We also had agnostics, atheists, etc.
My only caveat to all of this would be that no matter which school you choose, every single one has some kind of problem or shortcoming. Smaller schools don’t have the same opportunities larger schools do, but massive schools are often so competitive (unnecessarily) that you may not get to take part in a lot of opportunities anyway. You run the risk of your child being in an echo chamber or bubble no matter which type of school you send him or her to. Private schools can be extremely expensive, and you’ll have to determine whether it’s worth it and manageable. 
You’ll just have to weigh your options and see what will work best for you and your future family.
I’ll be honest: I’ve thought about it a lot, and I probably will not send my future children to private school. I think it’s a wonderful option, but unless I end up marrying some guy with plenty of money to spare who adamantly wants private schooling for our kids, I would rather my children go to school in a smaller, all-American town. I plan to keep close tabs on my future children’s education anyway and supplement it.
Homeschooling can be a great option too if you can swing it, as long as you’re letting your children be involved through groups, club sports, etc. My cousin and his wife pulled their kids out of school in 2020 and she in particular has loved being able to give each of their kids more individualized attention according to their interests.

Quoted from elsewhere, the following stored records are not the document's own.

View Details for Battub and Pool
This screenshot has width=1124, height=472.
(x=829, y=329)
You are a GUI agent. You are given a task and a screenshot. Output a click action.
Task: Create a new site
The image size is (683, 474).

The kids are also lucky in that their education won’t be lacking–their mother is a certified teacher who decided to become a stay-at-home mom, and their dad’s an engineer. Their oldest daughter is extremely interested in chemistry right now, so her mom took extra time to build more units that allowed her to put those interests to the test. They’ve also been able to teach them a lot of practical ways to apply their knowledge: my cousin has really enjoyed teaching them to build things, the science behind things they do already, and loves testing his own ability to teach complex engineering topics at a kid’s level. They have a very active school day and get to spend a lot of time learning outside. Their mom makes sure they stay involved: the kids play sports through their town’s rec center and are very active in their children’s church group.
Honestly, at the end of the day, I think one of the most important things to do is to trust your own parenting. Parent by example, be consistent, allow your child to be exposed to different ideas (else they’ll rebel and automatically shut anything you teach them out as “stupid” or “wrong”), and trust in the knowledge and values you instill in them. Equip them with knowledge and critical thinking skills.
To put it bluntly, people who can think critically don’t fall prey to CRT or leftist ideology. They might have an adolescent phase when they’re learning to abstract and their emotions are running high, but once they start growing and learning more about the world, they’ll come back to reality.
Are private schools better in terms of not teaching CRT stuff or is it creeping in there as well? I'm asking cause I'm planning on sending my kid there someday.
I have no kids so I've never looked into it in depth, but I don't think so. CRT seems to be mostly a public school/college thing. As always though, research the schools thoroughly before you send your kids. Ask to speak to the teachers and the principal/dean/headmaster/whatever and ask them specific questions about what they teach, how they teach, and how you can get a hold of your child's teachers if you have questions or concerns. Find out if there's any way to get involved with the school, the way public schools have school board meetings and elections. That's pretty much the only way you can be sure your kids aren't being taught things you don't approve of behind your back.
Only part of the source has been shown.